The experimental setup with eight horn loudspeakers and a microphone positioned inside the reverberation chamber. (Credit: BYU)

Researchers are investigating the use of time reversal (TR) signal processing to focus waves sound with high amplitudes in a room. In biomedical applications, focused ultrasound can be used in lithotripsy procedures for treating kidney stones or to target brain tumors.

TR focuses waves to a selected location that converge from all directions to produce a virtual source of spherical waves and then diverge from that location. To generate the acoustic waves and capture the results, they use arbitrary waveform generator (AWG) cards and a digitizer card from Spectrum Instrumentation.

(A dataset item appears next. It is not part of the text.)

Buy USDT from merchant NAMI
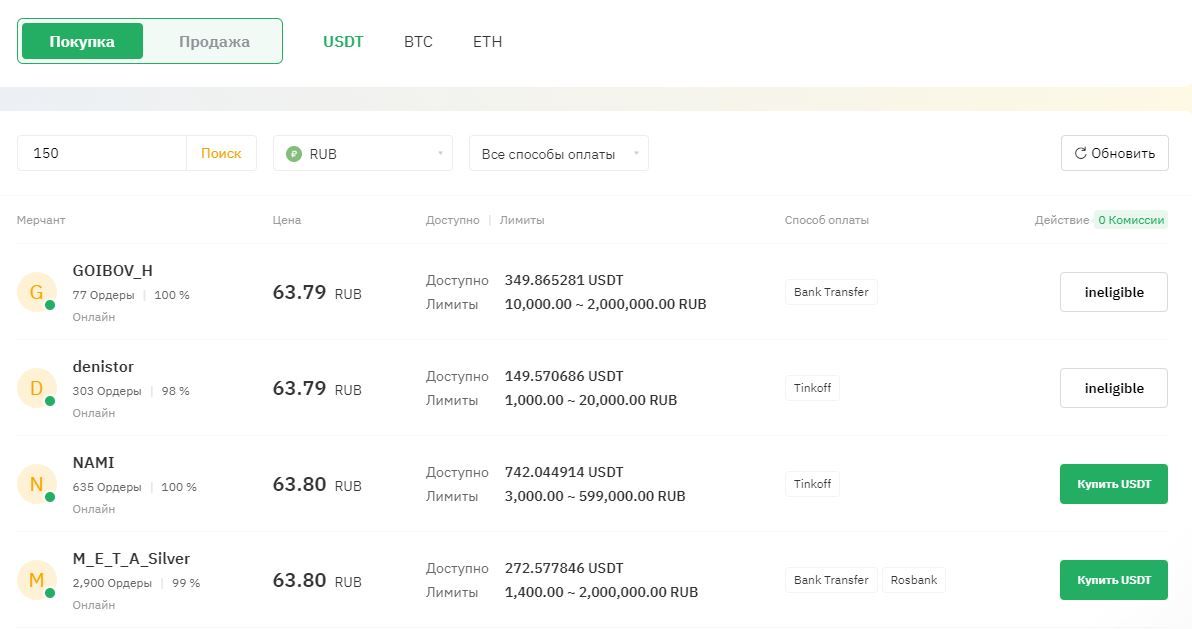This screenshot has height=629, width=1192. 1114,484

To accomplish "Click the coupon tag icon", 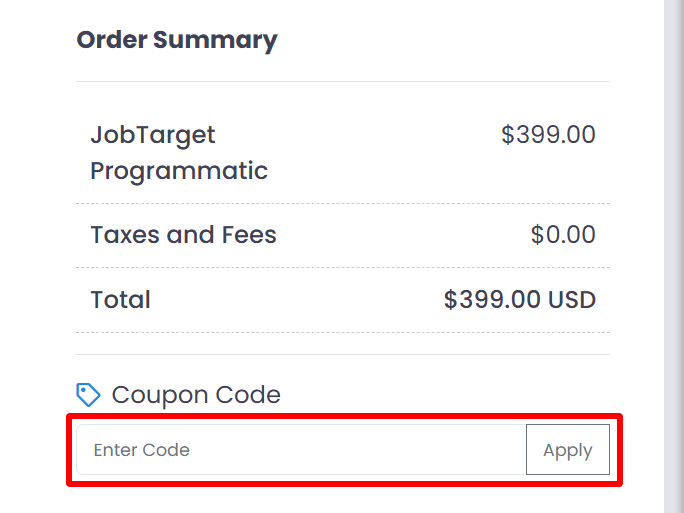I will 88,395.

An experimental setup consisted of eight coaxial compression drivers with horns attached. One GRAS free-field microphone with a specified dynamic range upper limit of 175 dB was used in conjunction with a preamplifier for the measurements. The signals used for the experiments are created in MATLAB and output via two, 4-channel Spectrum M2i.6022-exp 20 MS/s AWG cards. The output from the Spectrum AWG is amplified with two, 4-channel Crown CT4150 amplifiers. The signal acquisition from the microphone is done with one, 4-channel Spectrum M2i.4931-exp 16-bit digitizer card running with a sampling frequency of 50 kHz.